In his voice message, Abubakar Shekau, Boko Haram's leader, had said his militia was behind Friday's nighttime kidnapping, an online newspaper reported on Tuesday.
At least 333 pupils were missing from the all-boy Government Science Secondary School at Kankara town in northwest Katsina state, its governor Aminu Bello Masari said on Sunday.
Katsina is the home state of Nigerian President Muhammadu Buhari, who has made the fight against the Islamist group a priority.
His spokesman Garba Shehu said on Monday that the "kidnappers had made contact," adding that negotiations over the children's "safety and return" were taking place.
Governor Masara said: "We are making progress and the outlook is positive," after talks with Buhari, who was visiting his home state.
'Un-Islamic practices'
Without further independent verification being provided, the online newspaper quoted Shekau as saying: "What happened in Katsina was done to promote Islam and discourage un-Islamic practices such as Western education."
Kankara residents told the French news agency AFP that gunmen on motorcycles stormed the rural school. A number of boys escaped, but many were captured.
Friday's raid evoked memories of the 2014 kidnap of more than 200 girls from a school in Nigeria's northeastern town of Chibok by Boko Haram.

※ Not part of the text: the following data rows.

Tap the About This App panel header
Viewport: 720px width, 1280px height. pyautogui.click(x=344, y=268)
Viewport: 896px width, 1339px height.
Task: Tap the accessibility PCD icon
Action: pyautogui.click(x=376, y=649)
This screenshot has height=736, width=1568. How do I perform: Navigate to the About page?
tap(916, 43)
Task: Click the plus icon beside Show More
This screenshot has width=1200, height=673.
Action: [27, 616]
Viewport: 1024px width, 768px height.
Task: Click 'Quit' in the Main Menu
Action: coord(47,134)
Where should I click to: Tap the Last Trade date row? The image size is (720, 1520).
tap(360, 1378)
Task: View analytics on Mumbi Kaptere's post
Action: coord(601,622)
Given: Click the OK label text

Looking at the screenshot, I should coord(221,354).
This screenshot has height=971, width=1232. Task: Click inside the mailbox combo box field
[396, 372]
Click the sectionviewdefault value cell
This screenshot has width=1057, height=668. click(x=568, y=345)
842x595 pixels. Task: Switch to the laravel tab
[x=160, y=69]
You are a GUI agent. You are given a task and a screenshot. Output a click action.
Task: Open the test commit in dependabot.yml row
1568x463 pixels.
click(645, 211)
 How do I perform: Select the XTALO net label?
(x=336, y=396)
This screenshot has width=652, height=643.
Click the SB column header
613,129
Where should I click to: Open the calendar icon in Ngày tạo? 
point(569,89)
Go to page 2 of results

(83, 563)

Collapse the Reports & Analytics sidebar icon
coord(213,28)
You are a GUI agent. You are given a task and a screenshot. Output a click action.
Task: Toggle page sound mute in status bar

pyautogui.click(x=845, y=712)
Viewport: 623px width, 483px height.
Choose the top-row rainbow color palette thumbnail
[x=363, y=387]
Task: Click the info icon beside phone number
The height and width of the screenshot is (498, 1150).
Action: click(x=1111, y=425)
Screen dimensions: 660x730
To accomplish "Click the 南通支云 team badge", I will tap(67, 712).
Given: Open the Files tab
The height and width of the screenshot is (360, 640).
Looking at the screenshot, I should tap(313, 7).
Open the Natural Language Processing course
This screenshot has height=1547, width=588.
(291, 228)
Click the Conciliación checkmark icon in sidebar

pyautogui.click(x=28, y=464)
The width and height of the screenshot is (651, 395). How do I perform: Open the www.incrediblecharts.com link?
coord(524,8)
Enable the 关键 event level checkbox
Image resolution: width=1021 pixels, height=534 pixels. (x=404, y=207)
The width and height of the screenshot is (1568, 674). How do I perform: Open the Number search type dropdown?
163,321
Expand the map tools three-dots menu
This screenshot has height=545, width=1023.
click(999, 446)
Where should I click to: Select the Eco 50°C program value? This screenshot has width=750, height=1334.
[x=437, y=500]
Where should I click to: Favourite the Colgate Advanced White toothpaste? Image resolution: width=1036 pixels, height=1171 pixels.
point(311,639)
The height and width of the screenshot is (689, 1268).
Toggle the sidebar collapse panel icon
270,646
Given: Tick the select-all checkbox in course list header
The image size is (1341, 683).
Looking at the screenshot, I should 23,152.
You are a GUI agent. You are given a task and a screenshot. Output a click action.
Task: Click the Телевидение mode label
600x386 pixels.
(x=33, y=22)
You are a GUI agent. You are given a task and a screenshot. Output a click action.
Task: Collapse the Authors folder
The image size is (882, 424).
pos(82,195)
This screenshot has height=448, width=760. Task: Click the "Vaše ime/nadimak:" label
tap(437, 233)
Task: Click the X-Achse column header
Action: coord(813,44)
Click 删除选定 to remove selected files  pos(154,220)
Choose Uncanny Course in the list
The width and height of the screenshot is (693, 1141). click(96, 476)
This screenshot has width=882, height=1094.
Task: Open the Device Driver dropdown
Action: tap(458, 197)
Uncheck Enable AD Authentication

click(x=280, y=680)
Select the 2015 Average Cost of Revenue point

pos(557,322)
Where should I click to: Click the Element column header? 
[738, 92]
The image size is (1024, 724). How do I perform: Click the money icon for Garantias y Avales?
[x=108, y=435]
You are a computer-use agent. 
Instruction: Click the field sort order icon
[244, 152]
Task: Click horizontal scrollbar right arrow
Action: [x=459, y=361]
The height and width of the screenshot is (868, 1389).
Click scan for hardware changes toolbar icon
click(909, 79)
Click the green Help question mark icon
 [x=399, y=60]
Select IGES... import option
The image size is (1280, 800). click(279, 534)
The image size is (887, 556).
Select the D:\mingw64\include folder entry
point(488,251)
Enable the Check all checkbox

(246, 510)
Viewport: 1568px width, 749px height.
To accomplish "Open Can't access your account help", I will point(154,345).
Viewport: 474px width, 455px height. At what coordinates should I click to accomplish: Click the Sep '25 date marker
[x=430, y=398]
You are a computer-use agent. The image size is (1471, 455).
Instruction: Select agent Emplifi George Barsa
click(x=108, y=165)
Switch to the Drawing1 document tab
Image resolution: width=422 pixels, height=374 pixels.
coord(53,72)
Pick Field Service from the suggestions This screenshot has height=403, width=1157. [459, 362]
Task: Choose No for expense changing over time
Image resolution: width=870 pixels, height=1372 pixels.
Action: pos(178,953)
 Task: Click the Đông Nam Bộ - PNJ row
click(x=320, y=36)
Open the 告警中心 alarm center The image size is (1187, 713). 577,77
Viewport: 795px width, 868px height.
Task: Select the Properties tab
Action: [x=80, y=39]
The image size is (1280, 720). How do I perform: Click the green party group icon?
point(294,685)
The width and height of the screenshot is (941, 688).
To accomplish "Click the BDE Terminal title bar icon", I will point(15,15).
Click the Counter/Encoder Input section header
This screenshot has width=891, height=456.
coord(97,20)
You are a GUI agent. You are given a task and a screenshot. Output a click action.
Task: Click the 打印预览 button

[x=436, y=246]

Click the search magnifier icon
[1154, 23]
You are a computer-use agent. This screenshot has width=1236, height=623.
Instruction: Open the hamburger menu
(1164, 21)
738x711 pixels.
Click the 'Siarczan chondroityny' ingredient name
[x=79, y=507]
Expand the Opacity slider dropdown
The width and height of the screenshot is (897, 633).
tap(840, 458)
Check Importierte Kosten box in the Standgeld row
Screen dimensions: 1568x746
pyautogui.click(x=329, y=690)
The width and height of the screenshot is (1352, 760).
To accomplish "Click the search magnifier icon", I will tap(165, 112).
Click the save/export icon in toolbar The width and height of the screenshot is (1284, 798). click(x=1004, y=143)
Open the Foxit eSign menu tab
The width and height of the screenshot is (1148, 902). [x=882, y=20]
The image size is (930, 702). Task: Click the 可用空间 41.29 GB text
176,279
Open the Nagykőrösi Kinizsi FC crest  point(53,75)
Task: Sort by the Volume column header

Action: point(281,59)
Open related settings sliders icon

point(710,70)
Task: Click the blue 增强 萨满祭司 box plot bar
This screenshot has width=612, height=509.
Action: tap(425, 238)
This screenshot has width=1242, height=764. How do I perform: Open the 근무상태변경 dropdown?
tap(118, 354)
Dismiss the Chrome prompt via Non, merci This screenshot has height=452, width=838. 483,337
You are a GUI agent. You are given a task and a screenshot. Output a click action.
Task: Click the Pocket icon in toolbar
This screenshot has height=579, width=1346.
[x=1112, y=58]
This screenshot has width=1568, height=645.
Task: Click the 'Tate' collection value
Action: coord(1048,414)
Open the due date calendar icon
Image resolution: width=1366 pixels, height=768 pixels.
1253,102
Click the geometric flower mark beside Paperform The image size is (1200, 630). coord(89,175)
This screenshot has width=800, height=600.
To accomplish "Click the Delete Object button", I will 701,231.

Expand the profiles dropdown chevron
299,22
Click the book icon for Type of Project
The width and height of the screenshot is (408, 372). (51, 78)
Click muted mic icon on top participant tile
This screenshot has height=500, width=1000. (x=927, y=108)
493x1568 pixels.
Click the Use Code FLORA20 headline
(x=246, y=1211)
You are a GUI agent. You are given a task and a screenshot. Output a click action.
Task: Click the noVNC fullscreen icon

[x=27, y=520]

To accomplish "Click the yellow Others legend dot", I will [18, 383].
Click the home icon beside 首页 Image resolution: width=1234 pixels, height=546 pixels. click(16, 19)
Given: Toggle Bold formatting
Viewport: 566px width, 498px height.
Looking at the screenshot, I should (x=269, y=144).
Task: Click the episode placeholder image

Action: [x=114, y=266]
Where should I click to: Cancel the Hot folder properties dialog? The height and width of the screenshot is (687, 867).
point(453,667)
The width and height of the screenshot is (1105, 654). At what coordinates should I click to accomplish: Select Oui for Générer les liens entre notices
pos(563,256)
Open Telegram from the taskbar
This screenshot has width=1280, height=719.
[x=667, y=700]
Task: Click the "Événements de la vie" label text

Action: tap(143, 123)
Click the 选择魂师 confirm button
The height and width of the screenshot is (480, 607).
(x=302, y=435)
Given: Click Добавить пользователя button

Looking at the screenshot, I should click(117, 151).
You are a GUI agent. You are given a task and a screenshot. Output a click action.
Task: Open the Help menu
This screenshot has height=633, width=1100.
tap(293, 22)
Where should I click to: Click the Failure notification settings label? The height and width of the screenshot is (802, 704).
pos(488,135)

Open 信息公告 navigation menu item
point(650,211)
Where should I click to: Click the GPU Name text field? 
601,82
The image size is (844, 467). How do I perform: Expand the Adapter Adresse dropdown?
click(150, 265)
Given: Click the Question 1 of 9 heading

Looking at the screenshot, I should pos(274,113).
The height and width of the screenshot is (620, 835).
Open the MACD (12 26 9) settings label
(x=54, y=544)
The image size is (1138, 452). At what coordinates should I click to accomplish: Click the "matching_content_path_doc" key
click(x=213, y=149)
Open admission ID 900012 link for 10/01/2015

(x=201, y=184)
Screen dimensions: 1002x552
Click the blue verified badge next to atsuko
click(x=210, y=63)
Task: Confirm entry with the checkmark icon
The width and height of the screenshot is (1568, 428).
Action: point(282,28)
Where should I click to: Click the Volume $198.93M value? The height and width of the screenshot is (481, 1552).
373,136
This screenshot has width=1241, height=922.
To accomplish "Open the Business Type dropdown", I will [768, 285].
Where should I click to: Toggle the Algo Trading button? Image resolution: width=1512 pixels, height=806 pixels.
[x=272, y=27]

Since then, about half of those girls have been found or freed, and an unknown number are believed to have died.
Mounting public anger over Nigeria's precarious security situation grew Monday as the hashtag #BringBackOurBoys trended on Twitter, an homage to the #BringBackOurGirls appeal of 2014 and beyond.
Late last month, Islamist militants killed scores of farmers in northeastern Borno, beheading some of them.